In the X2 method, when the received data is associated with a radio bearer disposed between the small unit eNB and the UE, the macro unit eNB forwards the data received from the S-GW via the S1 interface to the small unit eNB via the X2 interface. . When the data received from the small unit eNB is associated with the radio bearer set between the small unit eNB and the UE, the macro unit eNB may also forward the data received from the small unit eNB via the X2 interface to the S- via the S1 interface. GW.

An embodiment of the X2 method as shown in FIG. 7 illustrates an RLC protocol layer with respect to the UE 100, the macro unit eNB 600, and the small unit eNB 650. The RLC layer in each device may include transmitting or receiving an RLC entity, communicating with the underlying layer via a logical channel, and communicating with an upper layer via a Service Access Point (SAP).
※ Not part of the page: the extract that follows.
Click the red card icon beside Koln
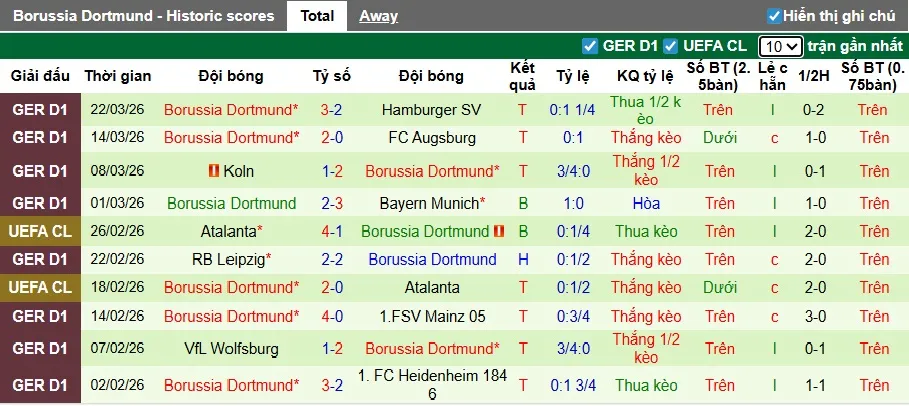This screenshot has height=406, width=909. pos(213,171)
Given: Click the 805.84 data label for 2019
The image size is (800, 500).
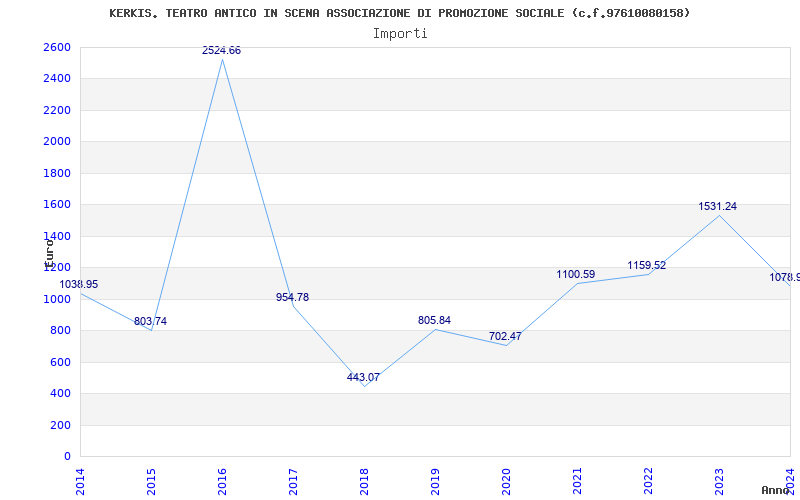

There are three types of RLC entities: TM entities, UM entities, and AM entities (for transparent mode, unacknowledged mode, and answer mode, respectively). The data bearer can be mapped only to the UM entity or the AM RLC entity. For UM RLC entities, the transport entity and the receiving entity can operate independently. Thus, the macro unit may provide a receiving UM RLC entity corresponding to the UL transport UM RLC entity of the UE. The UE provides a receiving UM RLC entity corresponding to the DL transport UM RLC entity of the small unit. The macro unit does not need to perform the transfer of the UL bearer associated with the DL bearer transported by the small unit. The macro unit receives reception from the UE via the physical layer, the MAC layer, the RLC layer, and the PDCP layer, and then transmits the data to the S-GW.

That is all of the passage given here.